Short problem:
Copy the records verbatim, starting at the line that contains "Amazon (118, 1693)" and ending at the line that contains "販売店 (450, 23)", with both of those lines included. Leave the pictures out of your answer.

^^^^

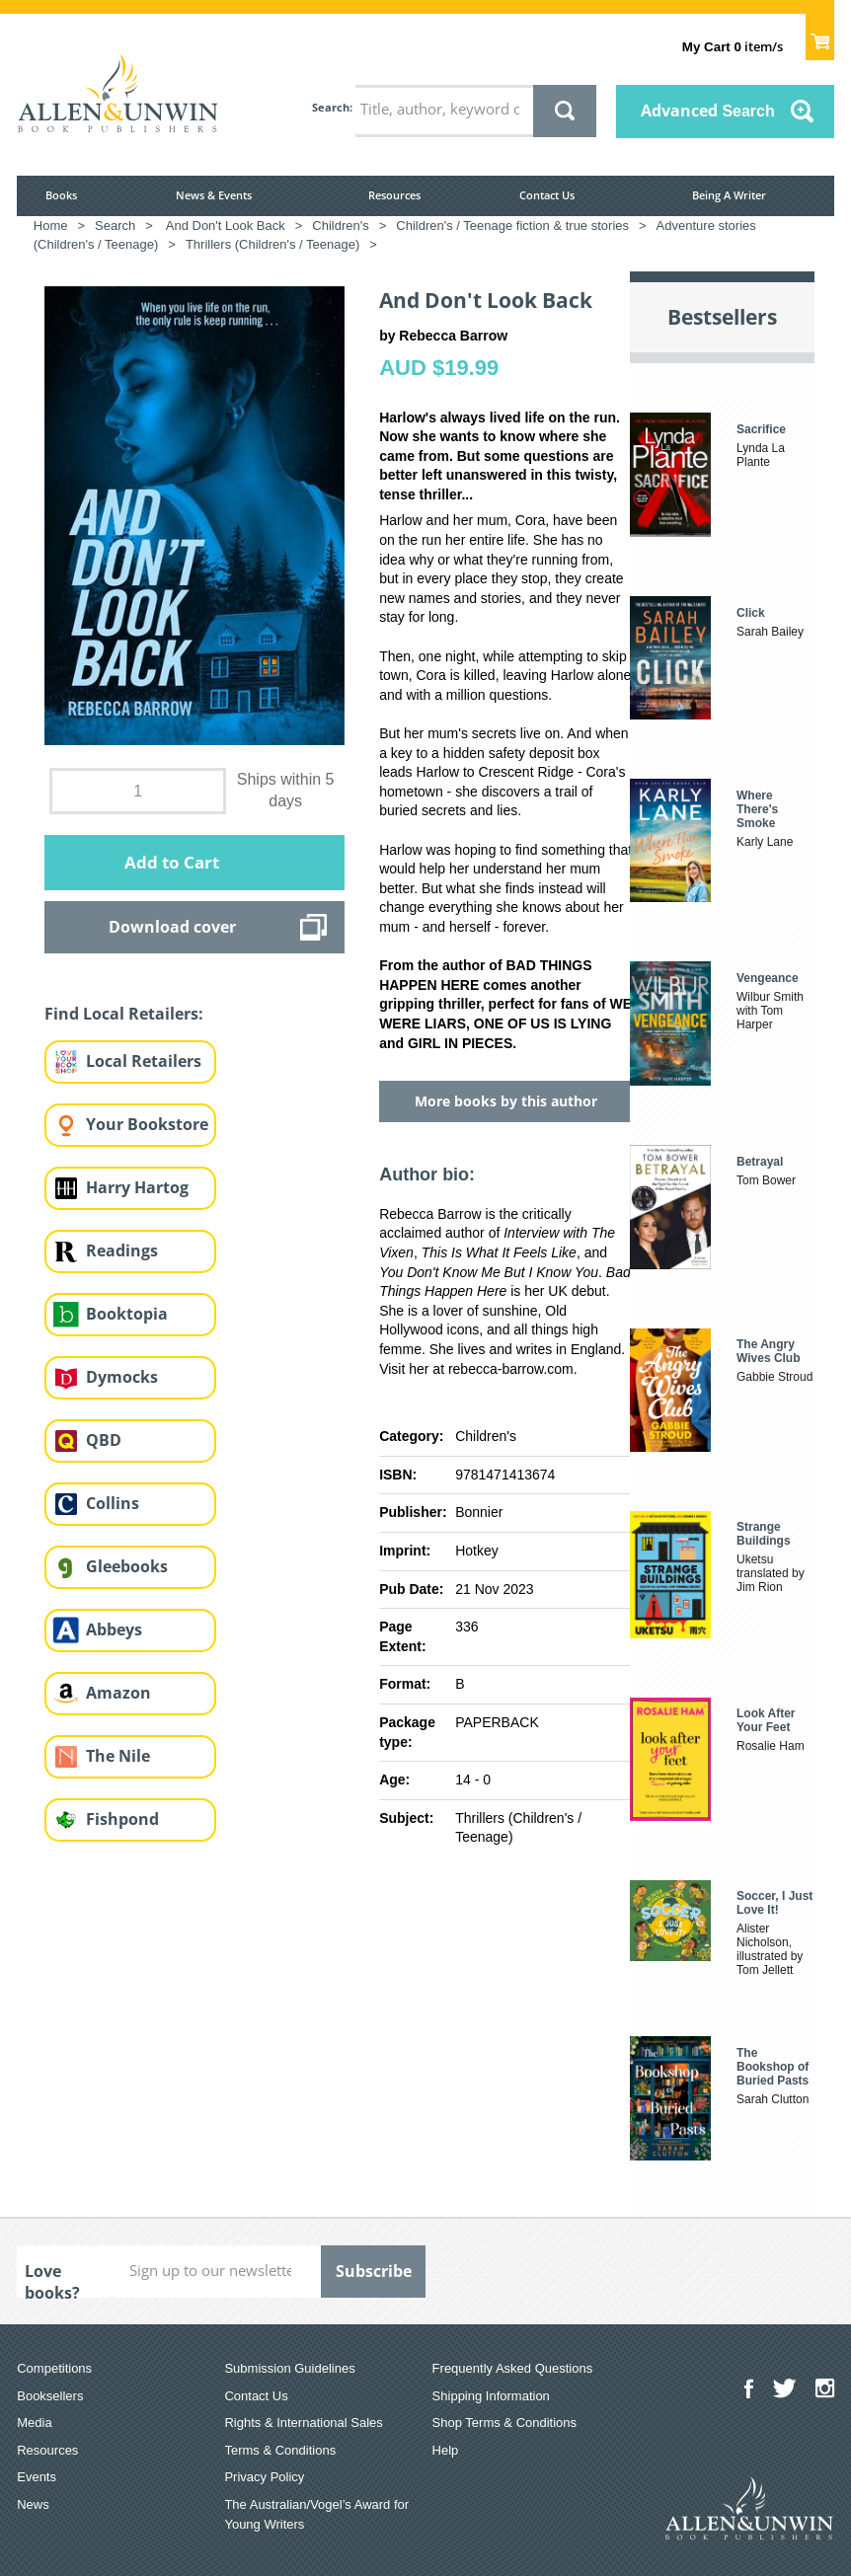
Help (445, 2450)
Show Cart (820, 35)
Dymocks (122, 1377)
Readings (122, 1250)
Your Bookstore (147, 1124)
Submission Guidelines (289, 2368)
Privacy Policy (264, 2476)
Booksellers (50, 2395)
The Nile (118, 1756)
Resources (394, 195)
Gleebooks (127, 1566)
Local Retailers (143, 1061)
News (33, 2504)
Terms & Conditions (280, 2450)
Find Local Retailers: (123, 1013)
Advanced (708, 110)
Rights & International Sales (303, 2422)
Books (61, 195)
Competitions (54, 2368)
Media (34, 2422)
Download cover (172, 927)
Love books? (52, 2279)
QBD (103, 1440)
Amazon (118, 1693)
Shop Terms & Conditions (504, 2422)
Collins (112, 1503)
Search (330, 107)
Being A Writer (729, 195)
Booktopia (127, 1314)
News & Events (214, 195)
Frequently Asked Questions (512, 2368)
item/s (732, 46)
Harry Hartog (137, 1187)
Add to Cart (171, 862)
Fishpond (122, 1819)
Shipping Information (491, 2395)
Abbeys (114, 1629)
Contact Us (547, 195)
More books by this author (506, 1101)
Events (36, 2476)
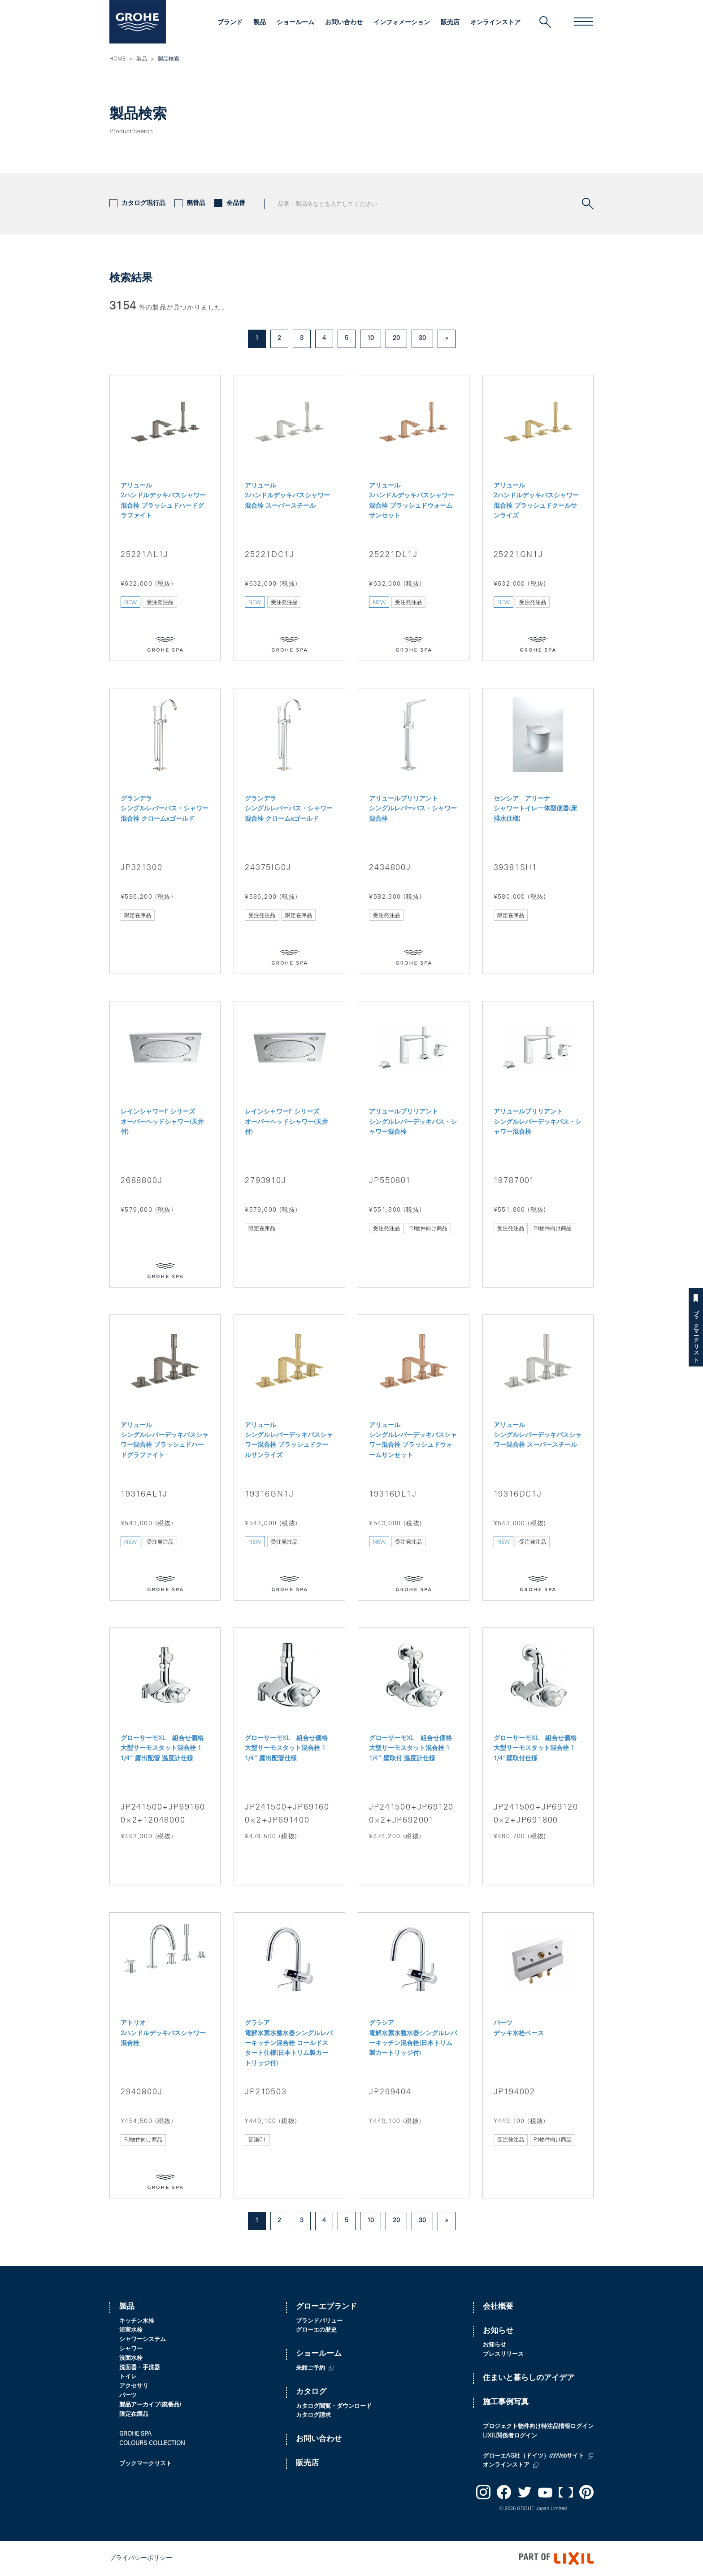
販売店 (450, 23)
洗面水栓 (131, 2359)
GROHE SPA (135, 2434)
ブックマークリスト (696, 1333)
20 (396, 338)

^^^^

Output of the task:
Amazon (118, 1693)
Shop Terms & Conditions (504, 2422)
Collins (112, 1503)
Search (330, 107)
Being A Writer (729, 195)
Booktopia (127, 1314)
News & Events (214, 195)
Frequently Asked Questions (512, 2368)
item/s (732, 46)
Harry Hartog (137, 1187)
Add to Cart (171, 862)
Fishpond (122, 1819)
Shipping Information (491, 2395)
Abbeys (114, 1629)
Contact Us (547, 195)
More books by this author (506, 1101)
Events (36, 2476)
販売店 (450, 23)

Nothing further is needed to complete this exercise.